AIM OF THE TASK: Go through the entries below and give the number of lines that have the string "agent", and only that.

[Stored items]
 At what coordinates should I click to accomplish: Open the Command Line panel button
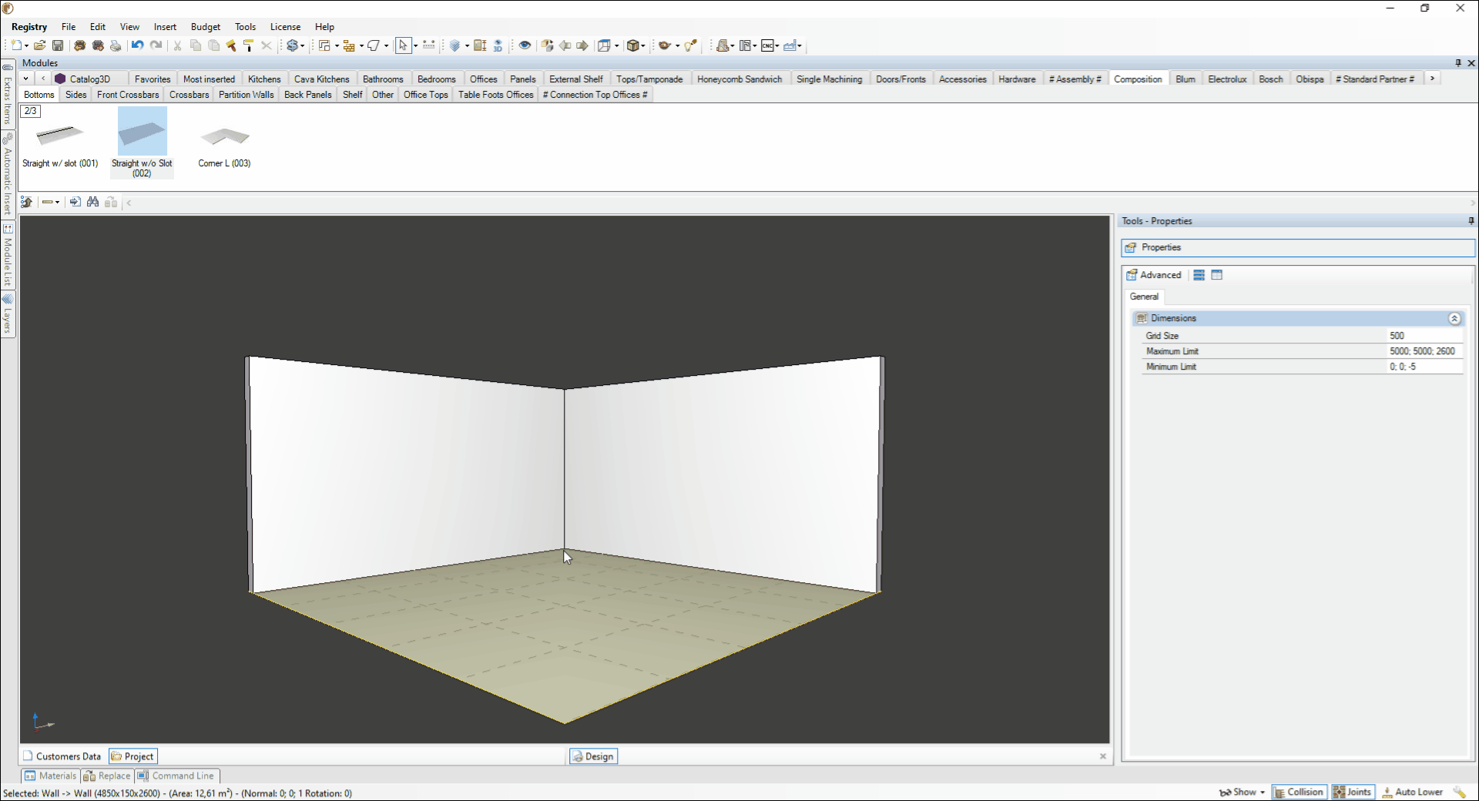[176, 776]
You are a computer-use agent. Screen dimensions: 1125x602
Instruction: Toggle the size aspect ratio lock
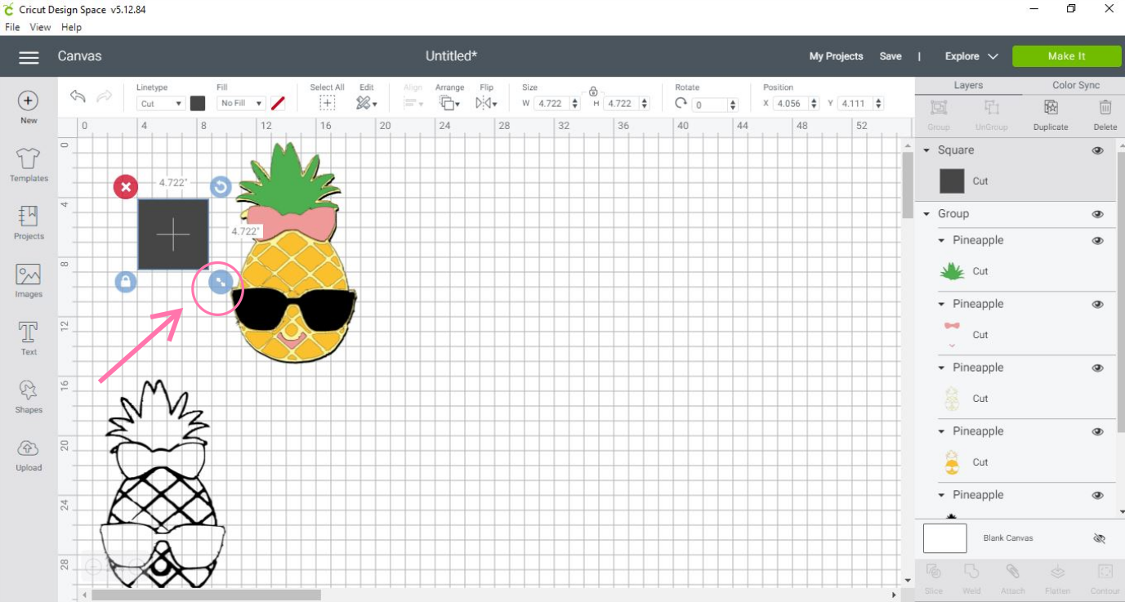593,91
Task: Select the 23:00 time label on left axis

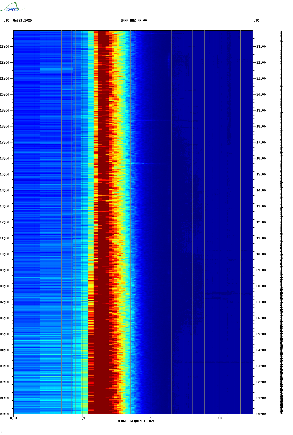Action: (5, 47)
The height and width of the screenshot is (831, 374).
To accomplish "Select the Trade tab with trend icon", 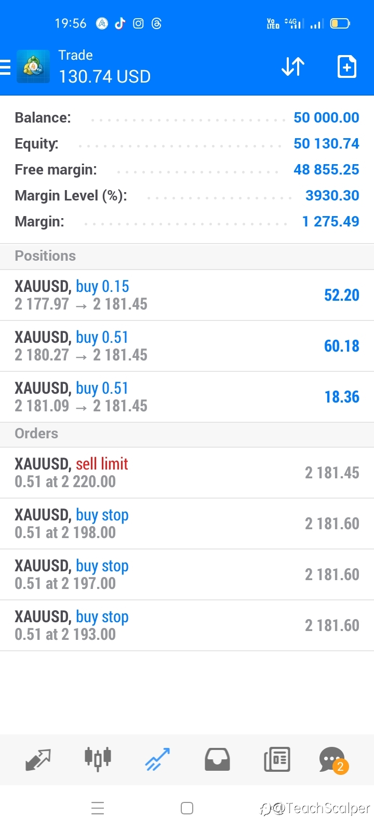I will [157, 759].
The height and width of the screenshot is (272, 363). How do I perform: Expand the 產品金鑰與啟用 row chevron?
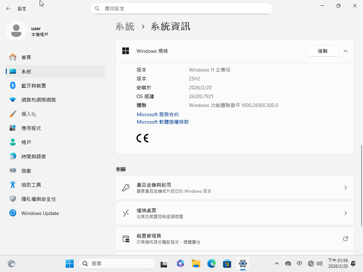pos(346,188)
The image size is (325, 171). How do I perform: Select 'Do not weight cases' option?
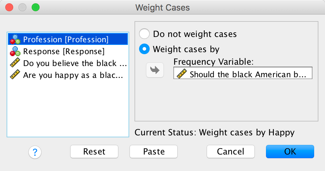(145, 34)
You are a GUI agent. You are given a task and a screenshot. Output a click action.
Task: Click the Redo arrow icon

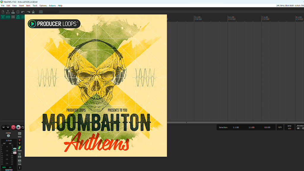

TASK OUTPUT: 2